お葬式における家族葬の位置付け

家族葬という言葉は近ごろほとんどの人が耳にしていますが、具体的にどのようなお葬式なのかとたずねると明確に説明できる人はかなり少ないです。多くの人は、家族という言葉が入っているのだから身内や親しい人だけで略式にお葬式を済ませるのだと考えています。ではどのような祭礼にのっとって行うのかとなると、わからなくなってしまう人が多数です。それは、お葬式の種類について混同してしまっているのが原因です。

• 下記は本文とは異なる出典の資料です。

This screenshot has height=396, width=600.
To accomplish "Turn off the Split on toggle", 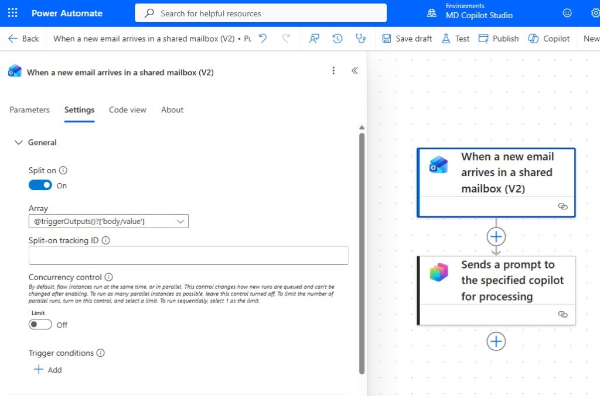I will pyautogui.click(x=40, y=185).
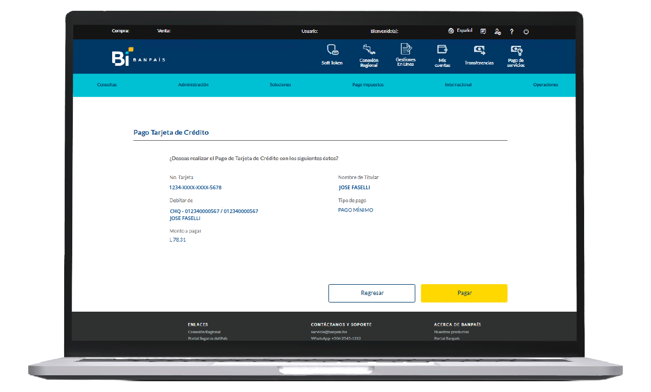Visit the Portal Seguros del País link
The width and height of the screenshot is (651, 392).
point(207,338)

お葬式の種類として家族葬を考える前に、まずお葬式は形式と規模という二つの分け方をします。形式というのは、仏教徒なのかキリスト教徒なのかというように、その家あるいは故人の信仰する宗教によるお葬式のスタイルを指します。日本の場合はどの宗教や流儀のお墓に入るのかでお葬式の様式が決まりますが、無宗教という立場を貫きたいのであれば形式は遺族側の自由となり、自由葬と呼ばれています。
対して規模とは、一般葬にするか密葬にするかというように、どのくらいの人数の方に参列してもらうかで決まります。ですから家族葬とは、お葬式の規模の一つということになります。

したがってお葬式について考える場合には、どの宗教の祭祀儀礼で執り行うのか、誰に声をかけるのかの二点がポイントになります。お葬式の流れはそれぞれの宗教で決まっておりますので,無宗教以外で簡略化することはできませんが、参列者の人数は遺族側が決定します。家族葬について知らない人は、自由葬と混同してイメージしている場合が多く誤解を招きがちですが、たしかに小規模であれば自由葬を選択しやすくなります。